### [REQUIRED WORK]
Reproduce the material beginning at the line that contains "Головинское сельское поселение" and ending with the final line of the material, substituting "The screen size is" for each occurrence of "The image size is" and leaving all else unchanged.

Rows showing where targets appear:
....

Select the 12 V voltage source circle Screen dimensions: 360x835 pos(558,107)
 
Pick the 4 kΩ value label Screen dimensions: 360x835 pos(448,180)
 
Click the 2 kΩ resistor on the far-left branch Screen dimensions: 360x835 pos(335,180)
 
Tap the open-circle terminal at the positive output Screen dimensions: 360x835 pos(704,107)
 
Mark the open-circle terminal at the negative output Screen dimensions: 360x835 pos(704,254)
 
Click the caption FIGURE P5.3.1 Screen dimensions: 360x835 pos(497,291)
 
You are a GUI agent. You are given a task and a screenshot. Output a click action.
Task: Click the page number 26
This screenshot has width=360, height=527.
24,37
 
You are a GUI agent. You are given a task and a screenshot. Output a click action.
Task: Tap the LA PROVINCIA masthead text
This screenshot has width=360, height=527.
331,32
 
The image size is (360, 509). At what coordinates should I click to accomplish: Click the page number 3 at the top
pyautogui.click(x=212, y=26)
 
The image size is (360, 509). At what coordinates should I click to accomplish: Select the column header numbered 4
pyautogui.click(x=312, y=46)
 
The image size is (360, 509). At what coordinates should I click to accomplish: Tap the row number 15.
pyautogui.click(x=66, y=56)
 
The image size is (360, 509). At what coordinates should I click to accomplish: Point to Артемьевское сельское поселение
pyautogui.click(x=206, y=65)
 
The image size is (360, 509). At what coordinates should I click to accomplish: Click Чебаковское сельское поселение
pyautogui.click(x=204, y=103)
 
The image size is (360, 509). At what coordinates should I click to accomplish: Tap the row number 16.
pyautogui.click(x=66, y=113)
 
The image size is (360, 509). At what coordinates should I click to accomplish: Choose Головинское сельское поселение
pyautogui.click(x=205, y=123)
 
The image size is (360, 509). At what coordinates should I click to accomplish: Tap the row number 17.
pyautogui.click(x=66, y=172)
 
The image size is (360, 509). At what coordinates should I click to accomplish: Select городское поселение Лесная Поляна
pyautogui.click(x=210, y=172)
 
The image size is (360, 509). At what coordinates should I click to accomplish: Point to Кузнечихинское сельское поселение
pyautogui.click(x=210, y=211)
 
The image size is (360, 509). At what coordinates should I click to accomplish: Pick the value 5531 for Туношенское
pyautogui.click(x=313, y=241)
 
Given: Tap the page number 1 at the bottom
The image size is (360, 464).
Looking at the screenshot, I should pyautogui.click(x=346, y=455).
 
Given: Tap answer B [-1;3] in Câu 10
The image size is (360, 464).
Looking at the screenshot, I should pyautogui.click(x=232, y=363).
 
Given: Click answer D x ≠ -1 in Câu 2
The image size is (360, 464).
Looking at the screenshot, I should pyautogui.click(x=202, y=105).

....

### [TASK RESPONSE]
The screen size is (360, 509). At what coordinates should I click to accomplish: Choose Головинское сельское поселение
pyautogui.click(x=205, y=123)
 
The screen size is (360, 509). At what coordinates should I click to accomplish: Tap the row number 17.
pyautogui.click(x=66, y=172)
 
The screen size is (360, 509). At what coordinates should I click to accomplish: Select городское поселение Лесная Поляна
pyautogui.click(x=210, y=172)
 
The screen size is (360, 509). At what coordinates should I click to accomplish: Point to Кузнечихинское сельское поселение
pyautogui.click(x=210, y=211)
 
The screen size is (360, 509). At what coordinates should I click to accomplish: Pick the value 5531 for Туношенское
pyautogui.click(x=313, y=241)
 
Given: Tap the page number 1 at the bottom
The screen size is (360, 464).
Looking at the screenshot, I should pyautogui.click(x=346, y=455).
 
Given: Tap answer B [-1;3] in Câu 10
The screen size is (360, 464).
Looking at the screenshot, I should pyautogui.click(x=232, y=363).
 
Given: Click answer D x ≠ -1 in Câu 2
The screen size is (360, 464).
Looking at the screenshot, I should pyautogui.click(x=202, y=105).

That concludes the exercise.